In article <3p06ld$mb9@bcarh8ab.bnr.ca>,
Vinayak Patilkulkarni <patil@bnr.ca> wrote:
>
>
>Hi,
>
>I have a problem declaring a templated class as friend. C++ programming
>language does not seem to handle it.
>
>Consider the simple example given below.
>
>#include <iostream.h>
>
>class QElem {
>
>private :
>    void stamp () {}
>    friend class Q;
>    // What i intend to do here is to make stamp()
>    // as friend function of all Q<T> classes.

That looks backwards from what you are doing...your code is trying
to make all Q<T> classes a friend of QElem...if that's what you want,
you might try this:

   //make a parent class of Q, say PQ;

   class PQ
   {
      ...
   }

   class QElem
   {
      ...
      void stamp() {}
      friend class PQ;
      ...
   }

   template <class T> class Q : public PQ // inheriting routines that
                                          // can see inside QElem
   {
      ...
   }

>    // ObjectCenter compiler takes the above line and makes
>    // stamp () as friend function of all types of Q.

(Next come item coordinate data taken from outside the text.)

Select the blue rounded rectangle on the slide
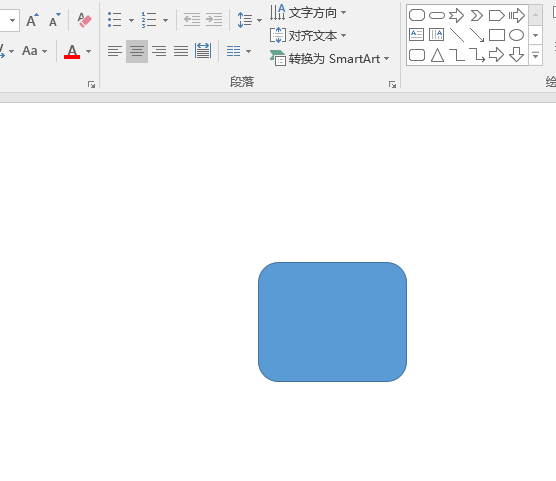556x481 pixels. [x=333, y=322]
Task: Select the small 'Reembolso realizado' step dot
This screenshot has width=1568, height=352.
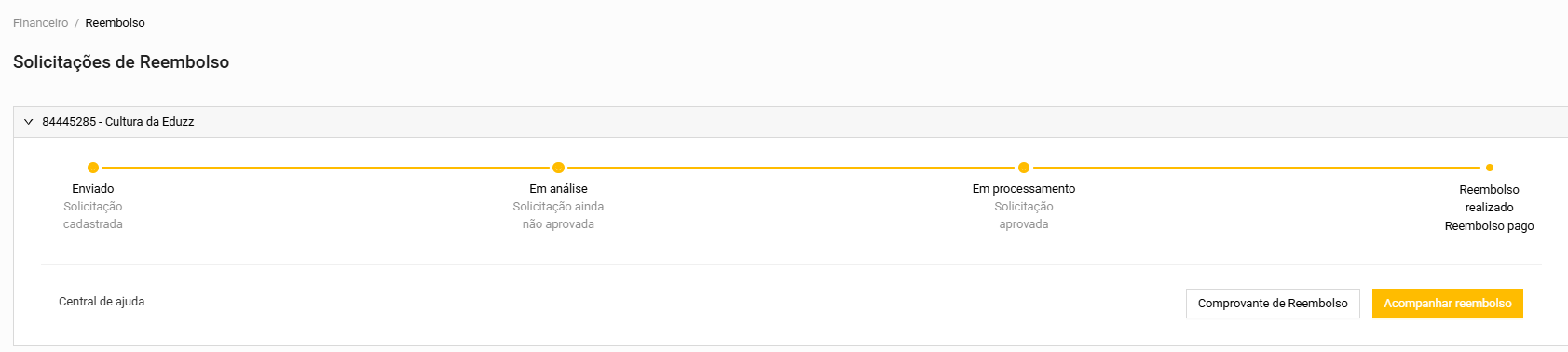Action: click(1490, 168)
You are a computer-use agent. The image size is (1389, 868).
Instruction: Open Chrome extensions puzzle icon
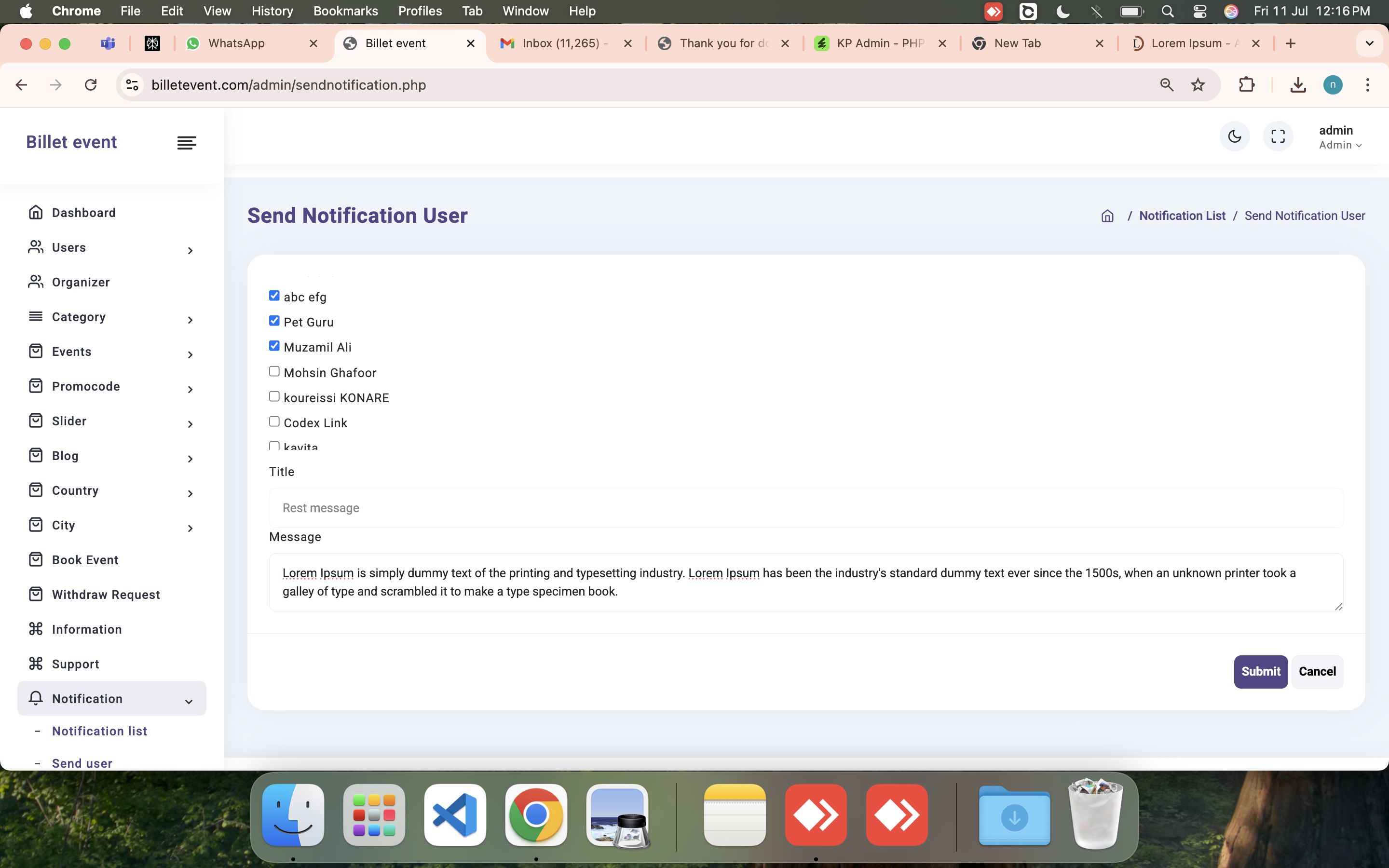(1246, 85)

But that's not what your code said...that would require code
that says:

   template <class T> class Q
   {
      ...
      friend void QElem::stamp();
      ...
   }

May be I misunderstood?

--

I have a similar problem...I want to make a "<<" (output) operator
function for templates...can I do something like:

   template <class T> class X
   {
      ...
      friend ostream & operator << (ostream & s, X<T> x);
      ...
   }

And

   inline ostream & operator << (ostream & s, X<T> x)
   {
      ...
   }

Can I do something like this?

HELP!

-t
--
   "...I'm fixing a hole where the rain gets in...
    and stops my mind from wondering..."